This also means that binary arithmetic operators must NOT be commutative, when operands are not the same integer type, all would be strictly driven by the type of the left-most operand; but this would change the existing promotion rules in C/C++ for basic numeric types; this also changes the associativity and then requires a precise evaluation order, so that "a+b+c" must be evaluated only as ((a+b)+c) but not as (a+(b+c)): this associativity is possible only if operands are the same numeric type (i.e. with the same declared range and precision for its values).

And then we could as well define an enum type for non-integers (here based on declaration of numeric "double" or float values:

- typedef enum{min=0.0, max=1.0} drate_t;
- typedef enum{min=0.0f, max=1.0f} frate_t;

The following would be either invalid, or would promote the numeric values to the same numeric type:

- typedef enum{min=0, max=1.0} drate_t; // same as before: 0 is promoted to 0.0
- typedef enum{min=0, max=1.0f} frate_t; // same as before: 0 is promoted to 0.0f

Another interesting declaration:

typedef enum {
min = 0, max = 100.0f; const pi = 3.14f
} catch (int i) {
return (i <= min) ? min : (i >= max) ? max : (float)i;
} catch (float f) {
return (f <= min) ? min : (f >= max) ? max : (float)math.floor(f * 10.0f + 0.5f) / 10.0f;
} estimate_t;


This last declaration defines a strict enum type with exactly 1001 distinct numeric values {0.0f, 0.1f, 0.2f, ..., 99.9f, 100.0f} which are "capped" between min and max (no modulo N) and rounded.
The declaration of the "estimate_t::pi" constant (as an alias, not as an additional value of the set) actually gives it exactly the numeric value 3.1f (assigning numeric values to declared constants passses them through the declared constructor if there's one, or throught the declared "catchers", both of which enforcing the arithmeitc rules.

----

Another interesting case:

typedef enum {'A', 'Z'} capital_t;

This would also be a valid declaration: you are not required to name distinctly the constants that are part of the declared numeric type. All that is enough is that any variable declared with that enum type (which is based on any basic numeric type of the language), must be able to store distinctly all the constants between the lower bound and upper bound of constants declared in the enum. Here it would declare a type large enughand precise enough to hold one of the 26 constants between 'A' and 'Z' inclusively.

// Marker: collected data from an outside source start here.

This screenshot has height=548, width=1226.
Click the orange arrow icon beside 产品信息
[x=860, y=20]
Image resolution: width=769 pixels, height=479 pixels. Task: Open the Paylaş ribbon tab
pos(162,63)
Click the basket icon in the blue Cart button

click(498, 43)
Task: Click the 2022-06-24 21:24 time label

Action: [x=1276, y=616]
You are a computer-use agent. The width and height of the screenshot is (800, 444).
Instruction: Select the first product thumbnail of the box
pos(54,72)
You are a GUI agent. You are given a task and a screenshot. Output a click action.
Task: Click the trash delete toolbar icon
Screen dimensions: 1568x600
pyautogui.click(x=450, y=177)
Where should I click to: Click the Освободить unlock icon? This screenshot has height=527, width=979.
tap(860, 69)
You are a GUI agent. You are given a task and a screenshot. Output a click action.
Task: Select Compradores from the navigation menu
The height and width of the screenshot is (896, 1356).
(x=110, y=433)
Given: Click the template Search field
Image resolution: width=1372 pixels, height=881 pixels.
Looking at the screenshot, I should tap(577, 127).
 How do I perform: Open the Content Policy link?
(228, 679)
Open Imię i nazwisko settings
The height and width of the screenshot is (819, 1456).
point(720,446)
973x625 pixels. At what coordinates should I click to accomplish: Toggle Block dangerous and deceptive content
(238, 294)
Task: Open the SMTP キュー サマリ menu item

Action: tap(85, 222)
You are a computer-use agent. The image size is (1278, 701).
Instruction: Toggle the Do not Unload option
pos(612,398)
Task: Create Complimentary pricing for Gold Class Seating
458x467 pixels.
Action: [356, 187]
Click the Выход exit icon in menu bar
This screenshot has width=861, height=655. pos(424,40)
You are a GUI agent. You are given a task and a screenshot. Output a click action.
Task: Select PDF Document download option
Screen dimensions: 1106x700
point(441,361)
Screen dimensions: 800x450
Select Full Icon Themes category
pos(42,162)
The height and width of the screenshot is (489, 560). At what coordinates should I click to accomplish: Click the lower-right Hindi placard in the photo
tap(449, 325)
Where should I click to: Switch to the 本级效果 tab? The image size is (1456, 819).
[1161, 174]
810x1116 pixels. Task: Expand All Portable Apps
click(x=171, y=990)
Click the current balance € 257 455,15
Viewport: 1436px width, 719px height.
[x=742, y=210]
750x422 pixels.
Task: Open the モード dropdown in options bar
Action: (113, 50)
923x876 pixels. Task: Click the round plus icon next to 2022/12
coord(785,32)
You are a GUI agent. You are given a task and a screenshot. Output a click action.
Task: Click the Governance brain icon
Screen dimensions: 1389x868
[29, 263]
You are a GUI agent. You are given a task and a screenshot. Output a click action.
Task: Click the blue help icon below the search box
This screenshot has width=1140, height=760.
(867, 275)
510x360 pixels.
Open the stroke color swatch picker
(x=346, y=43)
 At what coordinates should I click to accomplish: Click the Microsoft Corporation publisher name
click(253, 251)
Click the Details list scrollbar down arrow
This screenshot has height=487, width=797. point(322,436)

So as well the declarations below would be valid:

typedef enum {'A', 'Z', 'A'} capital_t;
typedef enum {
char::min, char::max,
(unsigned char)::min, (unsigned char)::max,
(signed char)::min, (signed char)::max
} anychar_t;


The declared constant values don't need to be unique; the compiler determines itself the lower and upper bounds of the type, and the minimum precision needed to store the relevant differences and allocates enough bits, determining itself the basic numeric type to use for the values; and no constant need to be named explicitly.

Ideally however the compiler should automatically declare two constant names for the bounds, such as __min and __max, and possibly the cardinality of the set, such as __prec for the minimum precision (given in one of the basic numeric types, including long long or long double) as the estimate of the base-2 logarithm of the number of distinct values between these bounds, and __size (or just sizeof) for the actual precision stored(these precisions will be given in bits so that __prec <= __size, and (2^__size) is the value of "N" for the default ''modulo N'' catcher synthetically generated).

So for

typedef enum {'A', 'Z', 'A'} capital_t;,

we would have:

capital_t::__min == 'A' (which is a constant part of the declared type),
capital_t::__max == 'Z' (which is a constant part of the declared type),
__prec<capital_t> == math.log2(__max - __min + 1) (which is a constant in a basic floating point numeric type, roughly equal to 4.75488750216 here)
__size(capital_t) == 5, (which is a constant in a basic integer numeric type);
sizeof(capital_t) == 1 (assuming that a single "char" can hold all 5 bits needed to store distinct constants from 'A' to 'Z' and that sizeof(char) == 1 which generally means at least 8 bits;

As well we would have:

anychar_t::__min == (signed char)::min (which is a constant part of the declared type, generally -128),
anychar_t::__max == (unsigned char)::max (which is a constant part of the declared type, generally 255),
__prec<anychar_t> == math.log2(__max - __min + 1) (which is a constant in a basic floating point numeric type, generally roughly equal to 8.5849625007211561 here)
__size<anychar_t> == 9, (which is a constant in a basic integer numeric type, but this could be equal to 16 instead of 9);
sizeof(anychar_t) == 2 (assuming that sizeof(char)=1)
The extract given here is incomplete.